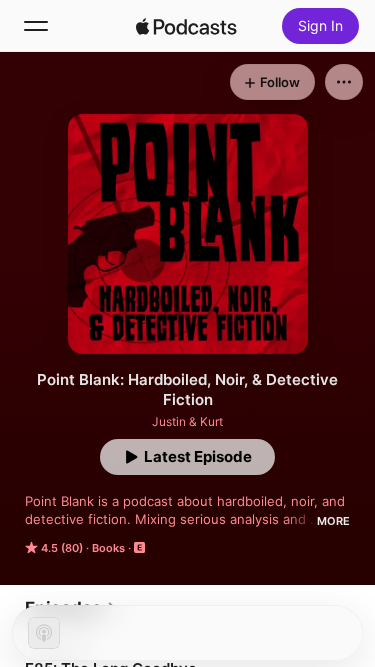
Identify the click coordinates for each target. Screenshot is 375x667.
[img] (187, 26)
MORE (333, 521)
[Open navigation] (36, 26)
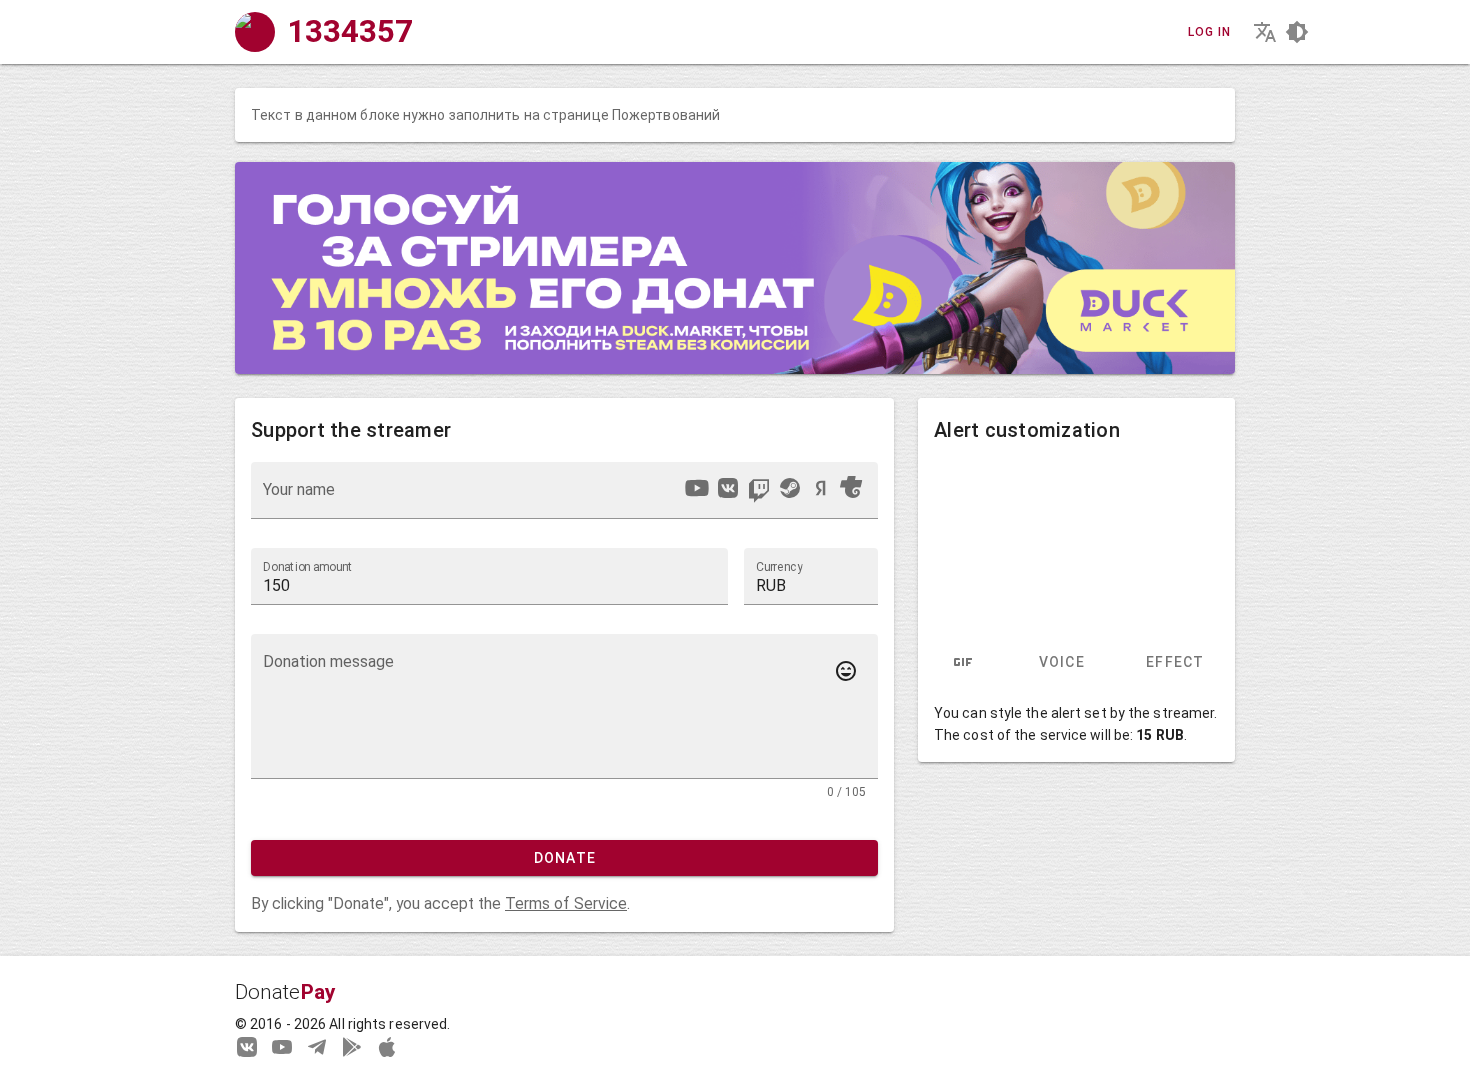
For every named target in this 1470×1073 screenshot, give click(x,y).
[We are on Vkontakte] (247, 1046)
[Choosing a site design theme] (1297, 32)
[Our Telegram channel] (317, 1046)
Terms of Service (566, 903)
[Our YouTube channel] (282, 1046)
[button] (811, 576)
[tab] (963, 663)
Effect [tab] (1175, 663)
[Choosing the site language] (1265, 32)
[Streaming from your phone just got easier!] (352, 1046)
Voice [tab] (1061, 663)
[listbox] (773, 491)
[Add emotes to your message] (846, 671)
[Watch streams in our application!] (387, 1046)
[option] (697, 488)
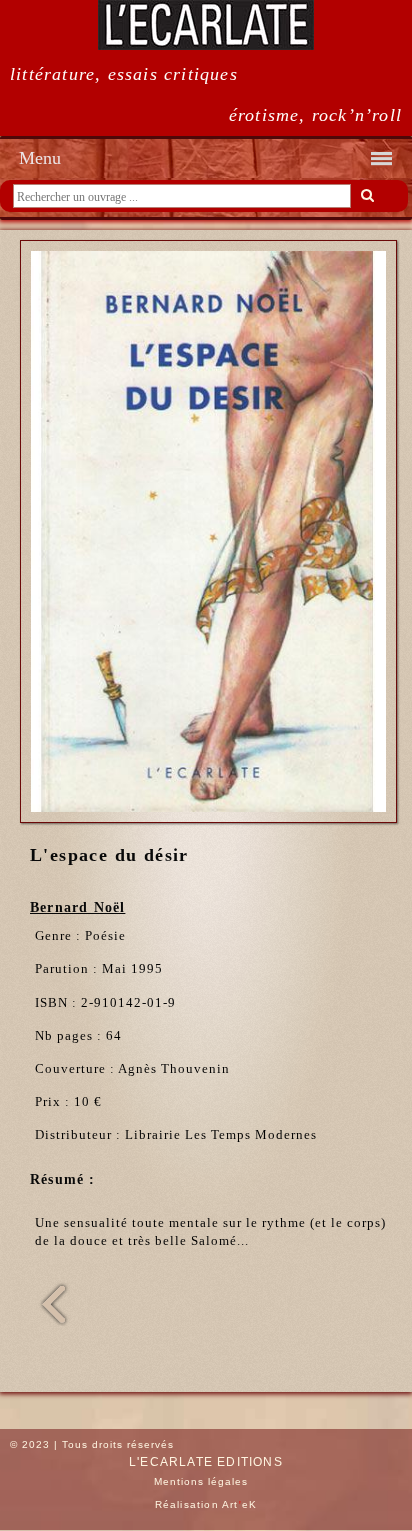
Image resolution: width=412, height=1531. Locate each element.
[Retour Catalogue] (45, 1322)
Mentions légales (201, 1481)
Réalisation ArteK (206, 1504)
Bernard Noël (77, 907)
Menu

Assigned task >>
Nothing but the lines from the one holding "[option] (697, 488)" to the end of the entries above should be echoed, exactly and with both ends included; omit the pictures.

Written answer >>
[option] (697, 488)
Image resolution: width=412, height=1531. Locate each element.
[Retour Catalogue] (45, 1322)
Mentions légales (201, 1481)
Réalisation ArteK (206, 1504)
Bernard Noël (77, 907)
Menu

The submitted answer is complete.